[Information supplied]
# # # # # # #
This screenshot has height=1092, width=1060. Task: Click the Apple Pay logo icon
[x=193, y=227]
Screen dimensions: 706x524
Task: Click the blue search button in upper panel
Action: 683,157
# # # # # # #
[Work required]
Could you copy the lines above word for word, changing nothing?

[Task solution]
This screenshot has height=1092, width=1060. Task: Click the Apple Pay logo icon
[x=193, y=227]
Screen dimensions: 706x524
Task: Click the blue search button in upper panel
Action: 683,157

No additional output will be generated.